Replicated Cache/DB in elixir/erlang? What's the best solution? Use case inside

pejrich · March 22, 2019, 11:00pm

The short of what I want is a replicated cache that anytime a new node joins the cluster (via libcluster), data from the existing cache on another node is copied to the new node.

Example
Node A has the data.
Node B joins cluster.
Data is copied from A to B.
Node A leaves cluster.
Node C joins the cluster
Data is copied From B to C

Also if C joins before A leaves, I don’t really care if the data comes from A or B.

This is not mission critical data. It’s just caching a temporary check-out session, so I don’t need any crazy consistency.

Does this exist? What tools would be best to use?

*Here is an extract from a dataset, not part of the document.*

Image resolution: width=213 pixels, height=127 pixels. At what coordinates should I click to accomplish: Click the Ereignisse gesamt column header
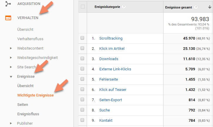click(179, 7)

cohawk · March 23, 2019, 1:51am

I am not sure if @sb8244 handles dynamic nodes added or removed from the cluster:

https://stephenbussey.com/2019/01/29/distributed-in-memory-caching-in-elixir.html

Same caveat as above, but do not think these 2 libs handle replication out of the box:

https://whitfin.io/cachex-v3-1-and-the-return-of-distributed-caches/

https://medium.com/erlang-battleground/distributed-caching-in-elixir-using-nebulex-9af589186caa

keathley · March 23, 2019, 2:26am

If you have a limited number of nodes, the nodes don’t change that often, it’s really just a cache and you don’t mind lost writes, and you have a limited amount of data to replicate then you can probably do something naive. The most basic would be to listen for node up and down events. when you detect a new node has joined you can replicate your data to them. You can probably use pg2 to maintain a registry of cache processes. You can replicate to those processes and have them write into an ets table or something similar. This approach is very naive and overly chatty. Plus it’ll definitely result in lost writes eventually. But it may be ok for your use case.

If any of those caveats are deal breakers then you may want to use an external process like redis or memcached or pull in a more complete solution like lasp or erleans. Otherwise you’re gunna find yourself solving some pretty gnarly distributed systems problems .

sb8244 · March 23, 2019, 2:40am

This solution I presented is definitely on the naive side. The advantage of the is that it’s easy to grok and debug, but Chris’s points are very true.

I found that the more complex tools were too much for my simple cache case and went with pg2 + cachex. This does handle dynamic node membership because the cache process sends out a request for cache load when it starts. Lots of room for improvement but a decent starting point for the naive solution.

Qqwy · March 23, 2019, 8:17am

So you only want to use this as an ephemeral cache?

It might be worth looking into Phoenix Prescence, because it also fills in this need somewhat.

sb8244 · March 28, 2019, 12:46pm

That feels like it would be a misuse of Phoenix.Tracker (you wouldn’t want presence in this case). Tracker is great for monitoring processes across the cluster and can accept metadata, but isn’t the best choice if you don’t need process tracking.

Presence uses CRDT which are available standalone as well, although they can have performance trade-offs so make sure to throw scenarios at it before committing.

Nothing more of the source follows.